··· Pasaje ···
Paul Verhaeghe, El amor en los tiempos de la soledad: tres ensayos sobre el deseo y la pulsión, Paidós, Buenos Aires, 2005, pp. 44-46.
 
María Schneider a Brando:
   
 
—No sé como te llamas.
   
 
—No tengo nombre.
   
 
—¿Quieres saber el mío?
   
 
—¡No, no! No me lo digas —le tapa la boca con violencia— no quiero saber tu nombre, tú no tienes nombre y yo tampoco tengo nombre, no hay nombres, aquí no tenemos nombres.
   
 
—Estás loco.
   
 
—Es posible que lo esté, pero no quiero saber nada de ti.
   
 
   
 
   
 
Este diálogo marca la premisa de la película El último tango en París (1972) de Bernardo Bertolucci, con fotografía de Vittorio Storaro, ambientada con el concepto visual de las pinturas de Francis Bacon. El guión de Bertolucci, Franco Arcalli y Agnes Varda en los diálogos, cuenta una historia de pasión sexual entre un hombre, Paul (Marlon Brando), de 45 años, y una joven e inocente chica, Jeanne (María Schneider), de 19 años, a punto de casarse. Ambos se encuentran por casualidad en un piso para alquilar en París.
   
 
   
 

En las cuatro paredes del anonimato las pulsiones toman curso, es el espacio para la transgresión, sin historias previas, sin identidad. El goce, como significante, es lo que va a operar entre ellos. El otro queda reducido a un vehículo accidental para que el boomerang de la pulsión regrese al cuerpo propio.

   
 
   
 
Jeanne: —Quiero averiguar quién eres.
   
 
Paul: —Si investigas a fondo me encontrarás detrás de mi bragueta.
   
 
   
 
Paul grita su desesperación debajo del puente, dejando que el tren y su ruido se lleven la voz. Se ha suicidado Rosa, la esposa que amaba en un particular triángulo amoroso. El amante resulta ser su espejo –la mujer los ha construido a imagen y semejanza el uno del otro–, al que mira con la curiosidad del entomólogo sin importarle para nada la duplicidad de los imaginarios y de las batas de estar en casa.
   
 
   
 
Jeanne es la chica consentida de familia acomodada, cuyo padre ha muerto en la guerra. Con un vestido leve debajo del imponente abrigo blanco, se mueve ligera por las calles de París. Desenfadada y sin calzones busca un sitio de alquiler donde preparar su nido matrimonial.
··· Información registrada ···
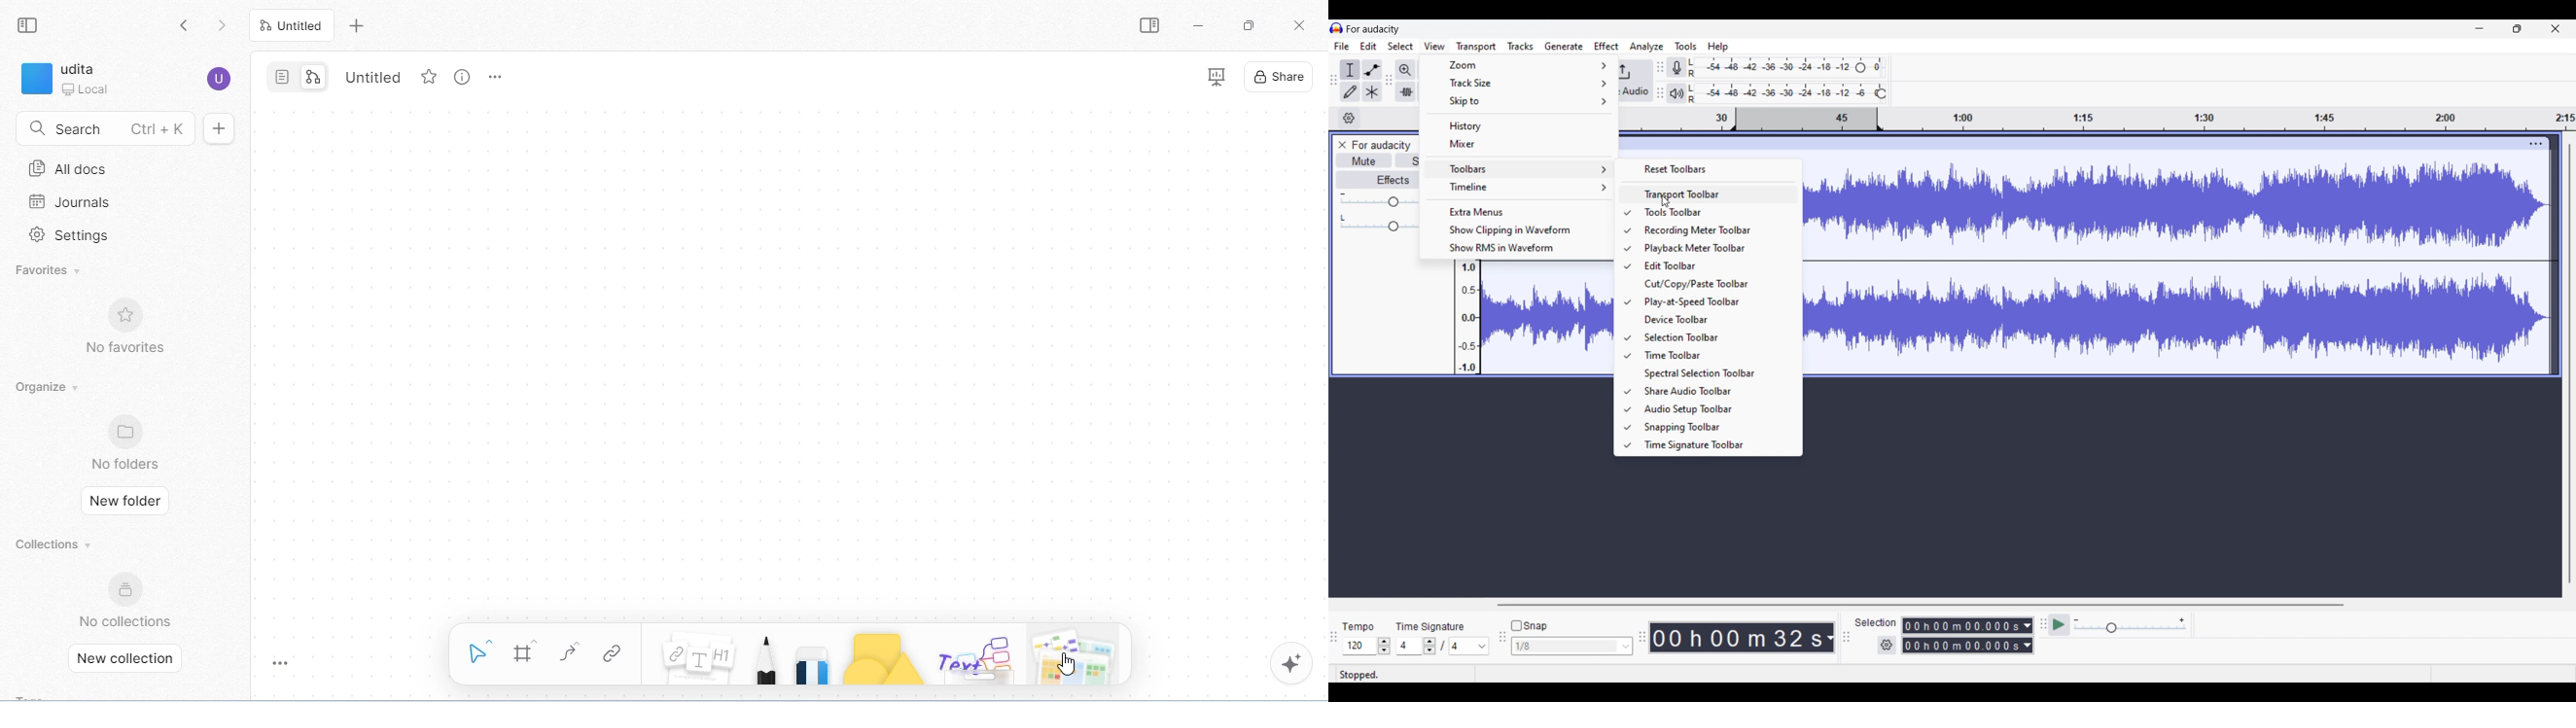 The image size is (2576, 728). What do you see at coordinates (1564, 46) in the screenshot?
I see `Generate menu` at bounding box center [1564, 46].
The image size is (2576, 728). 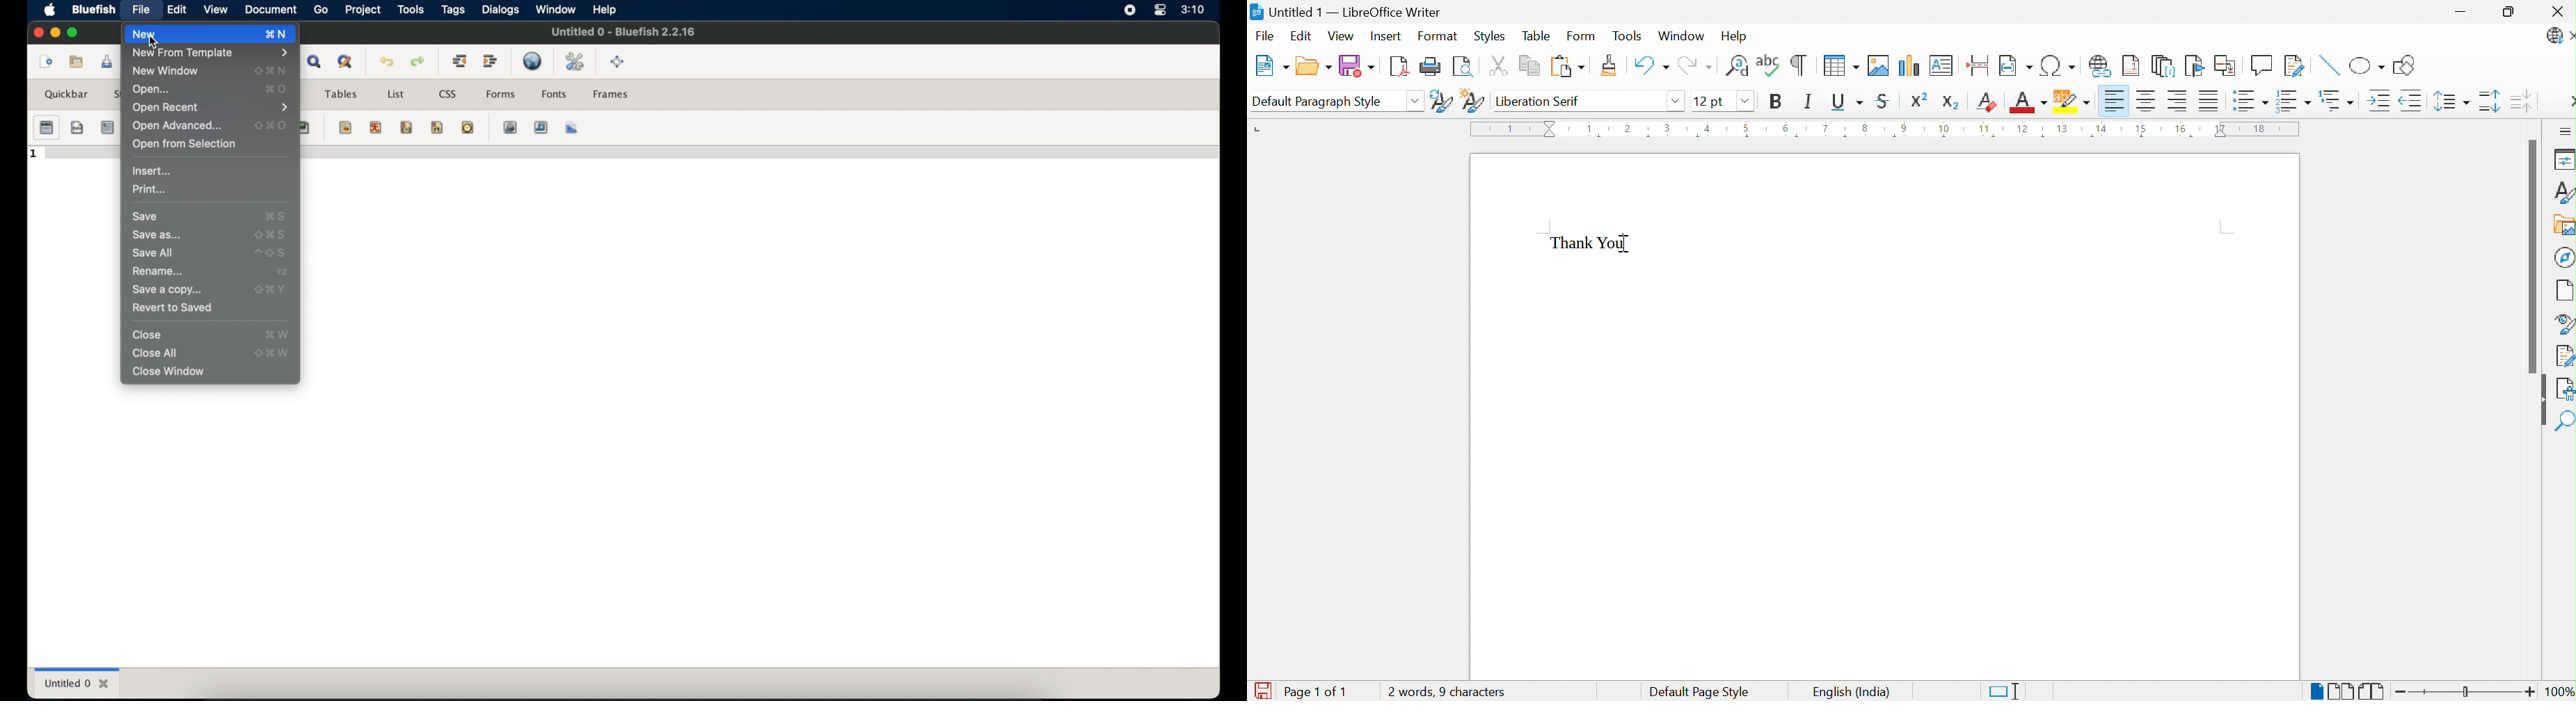 I want to click on Close, so click(x=2555, y=10).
···
- **Conjunto de tareas**:
a. En el pasaje sobre El último tango en París, ¿quién se encargó de la fotografía de la película?
b. Prolonga el pasaje sobre El último tango en París a partir de su última oración.
El listado no tiene relación alguna con el pasaje.

- **Los resultados**:
a. Vittorio Storaro.

b.
El primer encuentro está precedido de unos diálogos irrelevantes, como tanteando el terreno. Todo avanza muy rápido después. Paul, en su miserable esplendor, la carga metiéndole el brazo en la entrepierna –¿qué le ha hecho suponer que ella accederá? Acaso no le importa el rechazo, pero no se equivoca. Contra la pared –y sin preámbulos– comienza una espiral de goce que se repetirá tantas veces como ambos accedan a volver al escenario de la representación, en el que nunca habrá un juego del amor posible, sino el exceso real de la sexualidad no simbolizable.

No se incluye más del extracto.